● **Assignment**: Work through the lines of the material below, note those with the word "page", and give their number, nothing else.

● **Material provided**:
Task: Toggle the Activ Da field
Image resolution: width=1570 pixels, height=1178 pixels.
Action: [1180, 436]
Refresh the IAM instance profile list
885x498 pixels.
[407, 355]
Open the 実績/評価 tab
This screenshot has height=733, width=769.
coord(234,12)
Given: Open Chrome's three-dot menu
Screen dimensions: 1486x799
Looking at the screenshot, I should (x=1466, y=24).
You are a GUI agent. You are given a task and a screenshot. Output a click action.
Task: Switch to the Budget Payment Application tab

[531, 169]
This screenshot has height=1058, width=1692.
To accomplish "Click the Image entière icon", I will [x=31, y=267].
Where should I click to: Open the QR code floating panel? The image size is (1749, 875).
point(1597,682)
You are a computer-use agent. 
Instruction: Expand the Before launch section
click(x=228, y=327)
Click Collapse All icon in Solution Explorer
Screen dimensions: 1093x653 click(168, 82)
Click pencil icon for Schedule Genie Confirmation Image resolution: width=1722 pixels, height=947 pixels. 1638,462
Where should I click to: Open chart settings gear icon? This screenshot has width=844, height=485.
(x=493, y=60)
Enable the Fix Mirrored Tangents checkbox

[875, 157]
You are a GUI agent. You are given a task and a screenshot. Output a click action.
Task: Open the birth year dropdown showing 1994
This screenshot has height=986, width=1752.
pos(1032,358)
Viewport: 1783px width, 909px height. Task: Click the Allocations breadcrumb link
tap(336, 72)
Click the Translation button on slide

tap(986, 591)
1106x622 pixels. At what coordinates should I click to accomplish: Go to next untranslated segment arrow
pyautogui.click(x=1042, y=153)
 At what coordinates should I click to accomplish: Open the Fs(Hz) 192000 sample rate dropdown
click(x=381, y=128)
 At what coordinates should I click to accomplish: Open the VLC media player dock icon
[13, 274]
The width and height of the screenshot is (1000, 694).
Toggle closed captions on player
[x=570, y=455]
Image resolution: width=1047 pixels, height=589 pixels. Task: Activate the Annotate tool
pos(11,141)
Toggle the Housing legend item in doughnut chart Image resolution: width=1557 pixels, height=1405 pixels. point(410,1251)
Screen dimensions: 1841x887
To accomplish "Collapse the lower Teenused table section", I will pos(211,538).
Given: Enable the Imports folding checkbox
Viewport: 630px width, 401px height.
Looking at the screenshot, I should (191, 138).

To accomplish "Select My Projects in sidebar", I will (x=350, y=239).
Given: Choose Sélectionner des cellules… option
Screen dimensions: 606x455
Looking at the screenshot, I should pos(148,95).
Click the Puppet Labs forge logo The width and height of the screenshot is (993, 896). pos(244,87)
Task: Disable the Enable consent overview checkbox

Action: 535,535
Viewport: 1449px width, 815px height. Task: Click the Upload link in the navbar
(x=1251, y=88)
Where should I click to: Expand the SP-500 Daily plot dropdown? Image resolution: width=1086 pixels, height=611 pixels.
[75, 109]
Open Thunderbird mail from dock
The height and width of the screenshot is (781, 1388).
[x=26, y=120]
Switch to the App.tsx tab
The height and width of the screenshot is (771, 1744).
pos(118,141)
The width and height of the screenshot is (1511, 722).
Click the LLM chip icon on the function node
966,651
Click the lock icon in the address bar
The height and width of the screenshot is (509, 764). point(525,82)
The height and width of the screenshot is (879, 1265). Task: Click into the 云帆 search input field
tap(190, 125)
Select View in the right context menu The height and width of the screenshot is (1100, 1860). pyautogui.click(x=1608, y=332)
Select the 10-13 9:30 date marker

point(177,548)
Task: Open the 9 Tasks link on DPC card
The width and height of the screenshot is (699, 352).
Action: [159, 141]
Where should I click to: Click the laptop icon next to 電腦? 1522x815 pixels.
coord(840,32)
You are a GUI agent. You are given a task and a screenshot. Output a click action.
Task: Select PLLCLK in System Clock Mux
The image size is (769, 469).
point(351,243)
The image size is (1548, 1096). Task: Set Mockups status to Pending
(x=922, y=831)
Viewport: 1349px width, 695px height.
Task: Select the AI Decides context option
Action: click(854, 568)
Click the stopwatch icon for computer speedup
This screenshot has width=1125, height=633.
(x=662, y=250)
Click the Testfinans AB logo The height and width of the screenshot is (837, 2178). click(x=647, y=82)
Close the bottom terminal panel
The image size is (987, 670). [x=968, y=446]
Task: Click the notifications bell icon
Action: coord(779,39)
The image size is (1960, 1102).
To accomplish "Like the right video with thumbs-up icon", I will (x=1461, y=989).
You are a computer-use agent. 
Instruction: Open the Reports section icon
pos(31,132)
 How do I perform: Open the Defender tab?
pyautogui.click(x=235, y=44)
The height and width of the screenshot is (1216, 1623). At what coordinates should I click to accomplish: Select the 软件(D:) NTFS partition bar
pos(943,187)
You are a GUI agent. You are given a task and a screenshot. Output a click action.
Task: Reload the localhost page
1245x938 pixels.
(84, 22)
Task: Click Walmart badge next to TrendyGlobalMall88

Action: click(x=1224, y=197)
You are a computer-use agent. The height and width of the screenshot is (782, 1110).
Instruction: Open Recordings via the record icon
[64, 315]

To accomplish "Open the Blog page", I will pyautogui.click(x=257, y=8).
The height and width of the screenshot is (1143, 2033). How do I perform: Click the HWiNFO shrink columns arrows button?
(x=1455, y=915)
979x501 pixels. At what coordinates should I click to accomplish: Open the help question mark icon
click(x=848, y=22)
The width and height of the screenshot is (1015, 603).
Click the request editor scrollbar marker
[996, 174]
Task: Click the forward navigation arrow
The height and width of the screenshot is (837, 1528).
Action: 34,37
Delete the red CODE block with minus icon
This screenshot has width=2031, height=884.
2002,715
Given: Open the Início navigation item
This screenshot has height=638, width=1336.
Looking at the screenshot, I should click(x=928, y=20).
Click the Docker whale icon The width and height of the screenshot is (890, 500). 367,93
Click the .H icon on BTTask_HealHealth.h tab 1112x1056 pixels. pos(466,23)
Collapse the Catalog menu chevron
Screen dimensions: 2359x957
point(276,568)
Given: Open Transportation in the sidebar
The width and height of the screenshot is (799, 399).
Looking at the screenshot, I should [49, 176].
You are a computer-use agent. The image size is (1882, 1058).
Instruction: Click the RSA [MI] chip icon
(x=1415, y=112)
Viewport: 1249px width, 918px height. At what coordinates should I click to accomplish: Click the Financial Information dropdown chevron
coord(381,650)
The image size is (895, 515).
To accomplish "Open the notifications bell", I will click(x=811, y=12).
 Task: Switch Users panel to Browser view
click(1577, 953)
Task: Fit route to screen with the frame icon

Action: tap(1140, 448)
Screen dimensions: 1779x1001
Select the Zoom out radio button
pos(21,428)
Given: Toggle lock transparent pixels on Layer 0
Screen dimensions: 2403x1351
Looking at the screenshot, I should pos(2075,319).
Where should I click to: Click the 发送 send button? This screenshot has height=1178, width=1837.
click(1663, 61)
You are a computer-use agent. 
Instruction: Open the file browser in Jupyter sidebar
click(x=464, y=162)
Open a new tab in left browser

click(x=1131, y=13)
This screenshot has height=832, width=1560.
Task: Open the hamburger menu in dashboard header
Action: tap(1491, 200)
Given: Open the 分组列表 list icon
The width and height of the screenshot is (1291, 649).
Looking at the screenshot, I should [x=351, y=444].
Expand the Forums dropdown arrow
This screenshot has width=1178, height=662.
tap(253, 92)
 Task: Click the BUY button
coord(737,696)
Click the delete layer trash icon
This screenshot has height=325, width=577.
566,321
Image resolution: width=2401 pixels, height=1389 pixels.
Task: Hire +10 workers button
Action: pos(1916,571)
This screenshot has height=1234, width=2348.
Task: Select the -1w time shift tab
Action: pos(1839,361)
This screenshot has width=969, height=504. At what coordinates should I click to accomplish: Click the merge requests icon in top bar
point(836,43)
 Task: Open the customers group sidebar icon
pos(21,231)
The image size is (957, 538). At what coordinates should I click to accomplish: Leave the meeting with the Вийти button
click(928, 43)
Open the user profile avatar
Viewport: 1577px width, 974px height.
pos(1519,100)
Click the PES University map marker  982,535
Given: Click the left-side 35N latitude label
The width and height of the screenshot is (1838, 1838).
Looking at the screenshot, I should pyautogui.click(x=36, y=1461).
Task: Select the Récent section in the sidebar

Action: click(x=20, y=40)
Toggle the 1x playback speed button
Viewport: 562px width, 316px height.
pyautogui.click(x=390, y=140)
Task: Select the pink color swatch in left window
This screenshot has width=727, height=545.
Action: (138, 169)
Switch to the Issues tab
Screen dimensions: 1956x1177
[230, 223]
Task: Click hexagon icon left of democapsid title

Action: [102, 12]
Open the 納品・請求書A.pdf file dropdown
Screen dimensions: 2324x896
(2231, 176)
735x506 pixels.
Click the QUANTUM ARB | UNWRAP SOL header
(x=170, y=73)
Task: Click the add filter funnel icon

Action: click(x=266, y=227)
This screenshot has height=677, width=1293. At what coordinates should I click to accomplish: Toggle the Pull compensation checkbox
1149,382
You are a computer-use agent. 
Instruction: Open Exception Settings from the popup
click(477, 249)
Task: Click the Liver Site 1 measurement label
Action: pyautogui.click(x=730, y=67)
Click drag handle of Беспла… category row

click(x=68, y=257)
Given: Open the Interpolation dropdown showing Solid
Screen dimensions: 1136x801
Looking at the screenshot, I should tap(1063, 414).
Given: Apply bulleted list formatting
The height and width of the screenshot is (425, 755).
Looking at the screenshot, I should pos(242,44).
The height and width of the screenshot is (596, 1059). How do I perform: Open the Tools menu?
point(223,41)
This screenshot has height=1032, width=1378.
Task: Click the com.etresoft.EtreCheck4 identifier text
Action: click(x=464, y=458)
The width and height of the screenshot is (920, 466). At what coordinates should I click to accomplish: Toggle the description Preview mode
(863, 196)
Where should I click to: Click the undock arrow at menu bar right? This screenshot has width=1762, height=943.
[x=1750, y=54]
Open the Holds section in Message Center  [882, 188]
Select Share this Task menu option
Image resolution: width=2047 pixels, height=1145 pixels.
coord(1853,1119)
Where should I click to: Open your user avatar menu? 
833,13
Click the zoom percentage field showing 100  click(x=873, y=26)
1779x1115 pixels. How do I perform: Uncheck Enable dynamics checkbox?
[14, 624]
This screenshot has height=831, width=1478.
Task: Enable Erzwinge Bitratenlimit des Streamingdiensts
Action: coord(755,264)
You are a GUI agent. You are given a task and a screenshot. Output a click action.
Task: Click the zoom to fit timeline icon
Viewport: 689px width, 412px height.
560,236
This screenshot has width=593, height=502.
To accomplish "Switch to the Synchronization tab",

● **Exercise answer**: 2